● WHAT TO DO
Repeat the records word for word.

Stored data:
+++++

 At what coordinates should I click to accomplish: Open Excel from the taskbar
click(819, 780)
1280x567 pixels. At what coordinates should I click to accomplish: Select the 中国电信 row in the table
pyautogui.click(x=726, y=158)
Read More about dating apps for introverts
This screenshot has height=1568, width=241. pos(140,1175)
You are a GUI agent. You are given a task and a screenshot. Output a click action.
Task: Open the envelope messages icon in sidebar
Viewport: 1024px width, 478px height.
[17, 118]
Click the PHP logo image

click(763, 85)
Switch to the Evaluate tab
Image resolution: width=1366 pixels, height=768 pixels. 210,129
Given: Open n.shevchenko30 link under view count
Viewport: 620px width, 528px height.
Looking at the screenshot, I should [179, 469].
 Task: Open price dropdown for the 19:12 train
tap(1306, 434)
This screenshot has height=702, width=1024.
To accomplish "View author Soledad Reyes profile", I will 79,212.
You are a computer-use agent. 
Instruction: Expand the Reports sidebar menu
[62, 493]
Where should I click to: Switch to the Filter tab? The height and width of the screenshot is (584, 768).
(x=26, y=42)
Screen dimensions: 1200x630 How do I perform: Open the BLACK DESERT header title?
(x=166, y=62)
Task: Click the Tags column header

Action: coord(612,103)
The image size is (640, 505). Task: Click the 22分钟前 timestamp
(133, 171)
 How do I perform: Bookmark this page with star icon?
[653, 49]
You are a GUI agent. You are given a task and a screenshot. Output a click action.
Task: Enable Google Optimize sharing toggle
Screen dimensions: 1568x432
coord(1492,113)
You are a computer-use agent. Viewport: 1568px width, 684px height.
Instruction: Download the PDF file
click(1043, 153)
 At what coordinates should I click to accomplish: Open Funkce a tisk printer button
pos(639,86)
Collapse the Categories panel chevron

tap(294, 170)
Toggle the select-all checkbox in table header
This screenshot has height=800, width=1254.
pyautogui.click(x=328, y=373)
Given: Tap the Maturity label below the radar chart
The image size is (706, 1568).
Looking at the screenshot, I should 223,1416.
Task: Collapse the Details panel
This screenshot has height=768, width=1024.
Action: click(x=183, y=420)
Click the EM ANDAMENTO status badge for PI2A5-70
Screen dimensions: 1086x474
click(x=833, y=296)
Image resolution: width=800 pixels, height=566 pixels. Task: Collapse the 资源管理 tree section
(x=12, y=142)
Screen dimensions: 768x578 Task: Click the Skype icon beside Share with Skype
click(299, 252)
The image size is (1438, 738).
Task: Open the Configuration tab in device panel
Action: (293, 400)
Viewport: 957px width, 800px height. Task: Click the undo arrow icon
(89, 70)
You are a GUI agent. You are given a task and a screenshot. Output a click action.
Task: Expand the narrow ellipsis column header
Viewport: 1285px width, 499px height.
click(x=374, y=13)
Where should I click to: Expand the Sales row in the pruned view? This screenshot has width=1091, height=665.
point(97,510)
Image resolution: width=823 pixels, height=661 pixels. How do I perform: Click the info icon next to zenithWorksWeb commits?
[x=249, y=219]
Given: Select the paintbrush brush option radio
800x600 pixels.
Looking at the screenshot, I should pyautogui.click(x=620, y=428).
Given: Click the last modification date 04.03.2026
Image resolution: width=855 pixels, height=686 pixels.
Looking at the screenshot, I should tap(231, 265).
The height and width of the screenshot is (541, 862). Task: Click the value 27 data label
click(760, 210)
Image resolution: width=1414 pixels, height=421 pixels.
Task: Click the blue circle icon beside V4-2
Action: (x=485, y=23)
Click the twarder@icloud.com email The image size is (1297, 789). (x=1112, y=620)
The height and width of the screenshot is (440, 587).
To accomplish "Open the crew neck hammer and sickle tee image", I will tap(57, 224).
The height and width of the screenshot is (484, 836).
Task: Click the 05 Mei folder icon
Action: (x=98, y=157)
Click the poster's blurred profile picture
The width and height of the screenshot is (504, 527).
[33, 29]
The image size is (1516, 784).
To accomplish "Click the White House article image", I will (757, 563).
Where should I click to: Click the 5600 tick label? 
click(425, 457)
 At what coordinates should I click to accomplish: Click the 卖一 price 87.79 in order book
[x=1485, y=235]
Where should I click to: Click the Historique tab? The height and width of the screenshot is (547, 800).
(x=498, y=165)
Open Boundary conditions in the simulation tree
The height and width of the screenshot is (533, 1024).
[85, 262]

+++++

● ANSWER BOX
 At what coordinates should I click to accomplish: Open Excel from the taskbar
click(819, 780)
1280x567 pixels. At what coordinates should I click to accomplish: Select the 中国电信 row in the table
pyautogui.click(x=726, y=158)
Read More about dating apps for introverts
This screenshot has height=1568, width=241. pos(140,1175)
You are a GUI agent. You are given a task and a screenshot. Output a click action.
Task: Open the envelope messages icon in sidebar
Viewport: 1024px width, 478px height.
[17, 118]
Click the PHP logo image

click(763, 85)
Switch to the Evaluate tab
Image resolution: width=1366 pixels, height=768 pixels. 210,129
Given: Open n.shevchenko30 link under view count
Viewport: 620px width, 528px height.
Looking at the screenshot, I should [179, 469].
 Task: Open price dropdown for the 19:12 train
tap(1306, 434)
This screenshot has height=702, width=1024.
To accomplish "View author Soledad Reyes profile", I will 79,212.
You are a computer-use agent. 
Instruction: Expand the Reports sidebar menu
[62, 493]
Where should I click to: Switch to the Filter tab? The height and width of the screenshot is (584, 768).
(x=26, y=42)
Screen dimensions: 1200x630 How do I perform: Open the BLACK DESERT header title?
(x=166, y=62)
Task: Click the Tags column header

Action: coord(612,103)
The image size is (640, 505). Task: Click the 22分钟前 timestamp
(133, 171)
 How do I perform: Bookmark this page with star icon?
[653, 49]
You are a GUI agent. You are given a task and a screenshot. Output a click action.
Task: Enable Google Optimize sharing toggle
Screen dimensions: 1568x432
coord(1492,113)
You are a computer-use agent. Viewport: 1568px width, 684px height.
Instruction: Download the PDF file
click(1043, 153)
 At what coordinates should I click to accomplish: Open Funkce a tisk printer button
pos(639,86)
Collapse the Categories panel chevron

tap(294, 170)
Toggle the select-all checkbox in table header
This screenshot has height=800, width=1254.
pyautogui.click(x=328, y=373)
Given: Tap the Maturity label below the radar chart
The image size is (706, 1568).
Looking at the screenshot, I should 223,1416.
Task: Collapse the Details panel
This screenshot has height=768, width=1024.
Action: click(x=183, y=420)
Click the EM ANDAMENTO status badge for PI2A5-70
Screen dimensions: 1086x474
click(x=833, y=296)
Image resolution: width=800 pixels, height=566 pixels. Task: Collapse the 资源管理 tree section
(x=12, y=142)
Screen dimensions: 768x578 Task: Click the Skype icon beside Share with Skype
click(299, 252)
The image size is (1438, 738).
Task: Open the Configuration tab in device panel
Action: (293, 400)
Viewport: 957px width, 800px height. Task: Click the undo arrow icon
(89, 70)
You are a GUI agent. You are given a task and a screenshot. Output a click action.
Task: Expand the narrow ellipsis column header
Viewport: 1285px width, 499px height.
click(x=374, y=13)
Where should I click to: Expand the Sales row in the pruned view? This screenshot has width=1091, height=665.
point(97,510)
Image resolution: width=823 pixels, height=661 pixels. How do I perform: Click the info icon next to zenithWorksWeb commits?
[x=249, y=219]
Given: Select the paintbrush brush option radio
800x600 pixels.
Looking at the screenshot, I should pyautogui.click(x=620, y=428).
Given: Click the last modification date 04.03.2026
Image resolution: width=855 pixels, height=686 pixels.
Looking at the screenshot, I should tap(231, 265).
The height and width of the screenshot is (541, 862). Task: Click the value 27 data label
click(760, 210)
Image resolution: width=1414 pixels, height=421 pixels.
Task: Click the blue circle icon beside V4-2
Action: (x=485, y=23)
Click the twarder@icloud.com email The image size is (1297, 789). (x=1112, y=620)
The height and width of the screenshot is (440, 587).
To accomplish "Open the crew neck hammer and sickle tee image", I will tap(57, 224).
The height and width of the screenshot is (484, 836).
Task: Click the 05 Mei folder icon
Action: (x=98, y=157)
Click the poster's blurred profile picture
The width and height of the screenshot is (504, 527).
[33, 29]
The image size is (1516, 784).
To accomplish "Click the White House article image", I will (757, 563).
Where should I click to: Click the 5600 tick label? 
click(425, 457)
 At what coordinates should I click to accomplish: Click the 卖一 price 87.79 in order book
[x=1485, y=235]
Where should I click to: Click the Historique tab? The height and width of the screenshot is (547, 800).
(x=498, y=165)
Open Boundary conditions in the simulation tree
The height and width of the screenshot is (533, 1024).
[85, 262]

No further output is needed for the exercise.